> [Task]: All entries are to be repeated exactly as shown below.

[Stored records]
*** Block opens ***

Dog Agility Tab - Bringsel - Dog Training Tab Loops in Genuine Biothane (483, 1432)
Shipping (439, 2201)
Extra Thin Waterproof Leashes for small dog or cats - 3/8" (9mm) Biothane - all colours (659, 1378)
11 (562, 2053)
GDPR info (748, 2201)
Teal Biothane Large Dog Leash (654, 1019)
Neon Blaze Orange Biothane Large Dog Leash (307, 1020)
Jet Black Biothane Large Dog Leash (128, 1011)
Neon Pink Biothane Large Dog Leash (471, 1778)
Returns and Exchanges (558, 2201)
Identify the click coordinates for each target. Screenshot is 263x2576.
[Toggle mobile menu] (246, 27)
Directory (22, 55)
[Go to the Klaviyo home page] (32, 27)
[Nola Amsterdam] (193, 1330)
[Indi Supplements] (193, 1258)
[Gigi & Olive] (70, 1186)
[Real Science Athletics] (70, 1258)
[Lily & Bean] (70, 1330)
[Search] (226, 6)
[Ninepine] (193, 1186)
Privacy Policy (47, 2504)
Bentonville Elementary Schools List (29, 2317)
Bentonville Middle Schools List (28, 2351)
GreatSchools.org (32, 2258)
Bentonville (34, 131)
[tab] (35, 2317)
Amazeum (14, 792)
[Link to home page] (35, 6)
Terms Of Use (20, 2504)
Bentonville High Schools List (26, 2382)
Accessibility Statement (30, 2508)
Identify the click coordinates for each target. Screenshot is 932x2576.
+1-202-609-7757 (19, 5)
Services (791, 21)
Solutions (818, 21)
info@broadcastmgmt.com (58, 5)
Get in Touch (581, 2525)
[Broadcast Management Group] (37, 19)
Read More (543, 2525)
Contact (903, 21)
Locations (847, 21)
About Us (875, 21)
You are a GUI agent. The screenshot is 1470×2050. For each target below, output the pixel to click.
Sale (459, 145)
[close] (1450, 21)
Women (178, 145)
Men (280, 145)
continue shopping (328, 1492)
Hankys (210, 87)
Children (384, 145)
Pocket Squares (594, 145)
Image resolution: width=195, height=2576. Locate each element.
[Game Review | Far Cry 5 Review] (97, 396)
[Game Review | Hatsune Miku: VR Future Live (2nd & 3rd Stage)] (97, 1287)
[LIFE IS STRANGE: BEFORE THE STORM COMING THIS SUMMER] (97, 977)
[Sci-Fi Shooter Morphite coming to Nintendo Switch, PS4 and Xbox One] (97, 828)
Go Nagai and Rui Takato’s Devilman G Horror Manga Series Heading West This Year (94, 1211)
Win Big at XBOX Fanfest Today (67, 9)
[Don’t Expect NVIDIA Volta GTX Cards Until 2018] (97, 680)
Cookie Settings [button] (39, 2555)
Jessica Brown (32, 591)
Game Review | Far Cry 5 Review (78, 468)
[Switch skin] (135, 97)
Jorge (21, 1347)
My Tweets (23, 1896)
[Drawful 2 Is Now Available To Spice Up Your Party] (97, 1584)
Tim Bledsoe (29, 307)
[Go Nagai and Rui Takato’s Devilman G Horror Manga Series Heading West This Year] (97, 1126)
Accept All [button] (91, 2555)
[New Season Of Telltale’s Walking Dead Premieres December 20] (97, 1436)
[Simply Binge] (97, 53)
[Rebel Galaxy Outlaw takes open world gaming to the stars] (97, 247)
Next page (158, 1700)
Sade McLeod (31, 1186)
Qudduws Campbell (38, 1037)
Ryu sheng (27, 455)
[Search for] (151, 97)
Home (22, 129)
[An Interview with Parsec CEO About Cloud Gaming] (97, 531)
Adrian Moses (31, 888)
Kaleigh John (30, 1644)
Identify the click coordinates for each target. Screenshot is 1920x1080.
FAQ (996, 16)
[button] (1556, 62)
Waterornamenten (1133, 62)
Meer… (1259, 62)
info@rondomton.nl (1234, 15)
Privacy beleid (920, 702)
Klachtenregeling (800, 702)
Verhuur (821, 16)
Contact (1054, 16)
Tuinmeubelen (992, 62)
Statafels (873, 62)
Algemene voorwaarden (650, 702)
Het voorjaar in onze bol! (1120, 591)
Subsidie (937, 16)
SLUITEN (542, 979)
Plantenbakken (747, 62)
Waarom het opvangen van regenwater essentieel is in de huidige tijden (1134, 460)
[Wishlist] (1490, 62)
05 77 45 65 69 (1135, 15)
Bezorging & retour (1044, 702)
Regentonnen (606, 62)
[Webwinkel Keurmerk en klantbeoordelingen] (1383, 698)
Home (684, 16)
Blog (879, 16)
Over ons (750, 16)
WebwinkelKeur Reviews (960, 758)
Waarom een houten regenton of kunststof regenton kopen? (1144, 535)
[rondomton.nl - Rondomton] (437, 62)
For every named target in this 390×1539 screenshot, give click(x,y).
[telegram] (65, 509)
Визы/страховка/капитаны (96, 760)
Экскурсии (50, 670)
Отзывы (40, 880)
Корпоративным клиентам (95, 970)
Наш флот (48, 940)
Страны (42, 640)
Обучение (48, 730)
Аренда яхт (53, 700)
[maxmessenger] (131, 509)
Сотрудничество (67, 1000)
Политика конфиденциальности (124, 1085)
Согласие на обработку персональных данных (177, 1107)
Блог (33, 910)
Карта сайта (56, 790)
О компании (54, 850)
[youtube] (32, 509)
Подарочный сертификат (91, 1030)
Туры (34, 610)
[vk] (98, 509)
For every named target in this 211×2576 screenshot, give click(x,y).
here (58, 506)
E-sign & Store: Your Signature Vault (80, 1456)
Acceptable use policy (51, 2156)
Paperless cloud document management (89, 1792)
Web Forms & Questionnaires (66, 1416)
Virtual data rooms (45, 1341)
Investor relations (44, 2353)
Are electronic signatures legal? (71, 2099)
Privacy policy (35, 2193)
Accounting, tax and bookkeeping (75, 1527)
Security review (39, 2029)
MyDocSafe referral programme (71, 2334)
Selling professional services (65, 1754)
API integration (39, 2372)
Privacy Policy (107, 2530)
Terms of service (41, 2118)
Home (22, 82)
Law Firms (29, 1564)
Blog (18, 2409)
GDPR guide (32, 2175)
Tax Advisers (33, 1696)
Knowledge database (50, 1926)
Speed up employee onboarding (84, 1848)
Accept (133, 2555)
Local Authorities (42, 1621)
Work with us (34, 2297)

*** Block closes ***

> [Solved problem]:
Dog Agility Tab - Bringsel - Dog Training Tab Loops in Genuine Biothane (483, 1432)
Shipping (439, 2201)
Extra Thin Waterproof Leashes for small dog or cats - 3/8" (9mm) Biothane - all colours (659, 1378)
11 (562, 2053)
GDPR info (748, 2201)
Teal Biothane Large Dog Leash (654, 1019)
Neon Blaze Orange Biothane Large Dog Leash (307, 1020)
Jet Black Biothane Large Dog Leash (128, 1011)
Neon Pink Biothane Large Dog Leash (471, 1778)
Returns and Exchanges (558, 2201)
Identify the click coordinates for each target. Screenshot is 263x2576.
[Toggle mobile menu] (246, 27)
Directory (22, 55)
[Go to the Klaviyo home page] (32, 27)
[Nola Amsterdam] (193, 1330)
[Indi Supplements] (193, 1258)
[Gigi & Olive] (70, 1186)
[Real Science Athletics] (70, 1258)
[Lily & Bean] (70, 1330)
[Search] (226, 6)
[Ninepine] (193, 1186)
Privacy Policy (47, 2504)
Bentonville Elementary Schools List (29, 2317)
Bentonville Middle Schools List (28, 2351)
GreatSchools.org (32, 2258)
Bentonville (34, 131)
[tab] (35, 2317)
Amazeum (14, 792)
[Link to home page] (35, 6)
Terms Of Use (20, 2504)
Bentonville High Schools List (26, 2382)
Accessibility Statement (30, 2508)
Identify the click coordinates for each target. Screenshot is 932x2576.
+1-202-609-7757 (19, 5)
Services (791, 21)
Solutions (818, 21)
info@broadcastmgmt.com (58, 5)
Get in Touch (581, 2525)
[Broadcast Management Group] (37, 19)
Read More (543, 2525)
Contact (903, 21)
Locations (847, 21)
About Us (875, 21)
You are a GUI agent. The screenshot is 1470×2050. For each target below, output the pixel to click.
Sale (459, 145)
[close] (1450, 21)
Women (178, 145)
Men (280, 145)
continue shopping (328, 1492)
Hankys (210, 87)
Children (384, 145)
Pocket Squares (594, 145)
Image resolution: width=195, height=2576. Locate each element.
[Game Review | Far Cry 5 Review] (97, 396)
[Game Review | Hatsune Miku: VR Future Live (2nd & 3rd Stage)] (97, 1287)
[LIFE IS STRANGE: BEFORE THE STORM COMING THIS SUMMER] (97, 977)
[Sci-Fi Shooter Morphite coming to Nintendo Switch, PS4 and Xbox One] (97, 828)
Go Nagai and Rui Takato’s Devilman G Horror Manga Series Heading West This Year (94, 1211)
Win Big at XBOX Fanfest Today (67, 9)
[Don’t Expect NVIDIA Volta GTX Cards Until 2018] (97, 680)
Cookie Settings [button] (39, 2555)
Jessica Brown (32, 591)
Game Review | Far Cry 5 Review (78, 468)
[Switch skin] (135, 97)
Jorge (21, 1347)
My Tweets (23, 1896)
[Drawful 2 Is Now Available To Spice Up Your Party] (97, 1584)
Tim Bledsoe (29, 307)
[Go Nagai and Rui Takato’s Devilman G Horror Manga Series Heading West This Year] (97, 1126)
Accept All [button] (91, 2555)
[New Season Of Telltale’s Walking Dead Premieres December 20] (97, 1436)
[Simply Binge] (97, 53)
[Rebel Galaxy Outlaw takes open world gaming to the stars] (97, 247)
Next page (158, 1700)
Sade McLeod (31, 1186)
Qudduws Campbell (38, 1037)
Ryu sheng (27, 455)
[Search for] (151, 97)
Home (22, 129)
[An Interview with Parsec CEO About Cloud Gaming] (97, 531)
Adrian Moses (31, 888)
Kaleigh John (30, 1644)
Identify the click coordinates for each target. Screenshot is 1920x1080.
FAQ (996, 16)
[button] (1556, 62)
Waterornamenten (1133, 62)
Meer… (1259, 62)
info@rondomton.nl (1234, 15)
Privacy beleid (920, 702)
Klachtenregeling (800, 702)
Verhuur (821, 16)
Contact (1054, 16)
Tuinmeubelen (992, 62)
Statafels (873, 62)
Algemene voorwaarden (650, 702)
Het voorjaar in onze bol! (1120, 591)
Subsidie (937, 16)
SLUITEN (542, 979)
Plantenbakken (747, 62)
Waarom het opvangen van regenwater essentieel is in de huidige tijden (1134, 460)
[Wishlist] (1490, 62)
05 77 45 65 69 (1135, 15)
Bezorging & retour (1044, 702)
Regentonnen (606, 62)
[Webwinkel Keurmerk en klantbeoordelingen] (1383, 698)
Home (684, 16)
Blog (879, 16)
Over ons (750, 16)
WebwinkelKeur Reviews (960, 758)
Waarom een houten regenton of kunststof regenton kopen? (1144, 535)
[rondomton.nl - Rondomton] (437, 62)
For every named target in this 390×1539 screenshot, give click(x,y).
[telegram] (65, 509)
Визы/страховка/капитаны (96, 760)
Экскурсии (50, 670)
Отзывы (40, 880)
Корпоративным клиентам (95, 970)
Наш флот (48, 940)
Страны (42, 640)
Обучение (48, 730)
Аренда яхт (53, 700)
[maxmessenger] (131, 509)
Сотрудничество (67, 1000)
Политика конфиденциальности (124, 1085)
Согласие на обработку персональных данных (177, 1107)
Блог (33, 910)
Карта сайта (56, 790)
О компании (54, 850)
[youtube] (32, 509)
Подарочный сертификат (91, 1030)
Туры (34, 610)
[vk] (98, 509)
For every named target in this 211×2576 screenshot, give click(x,y).
here (58, 506)
E-sign & Store: Your Signature Vault (80, 1456)
Acceptable use policy (51, 2156)
Paperless cloud document management (89, 1792)
Web Forms & Questionnaires (66, 1416)
Virtual data rooms (45, 1341)
Investor relations (44, 2353)
Are electronic signatures legal? (71, 2099)
Privacy policy (35, 2193)
Accounting, tax and bookkeeping (75, 1527)
Security review (39, 2029)
MyDocSafe referral programme (71, 2334)
Selling professional services (65, 1754)
API integration (39, 2372)
Privacy Policy (107, 2530)
Terms of service (41, 2118)
Home (22, 82)
Law Firms (29, 1564)
Blog (18, 2409)
GDPR guide (32, 2175)
Tax Advisers (33, 1696)
Knowledge database (50, 1926)
Speed up employee onboarding (84, 1848)
Accept (133, 2555)
Local Authorities (42, 1621)
Work with us (34, 2297)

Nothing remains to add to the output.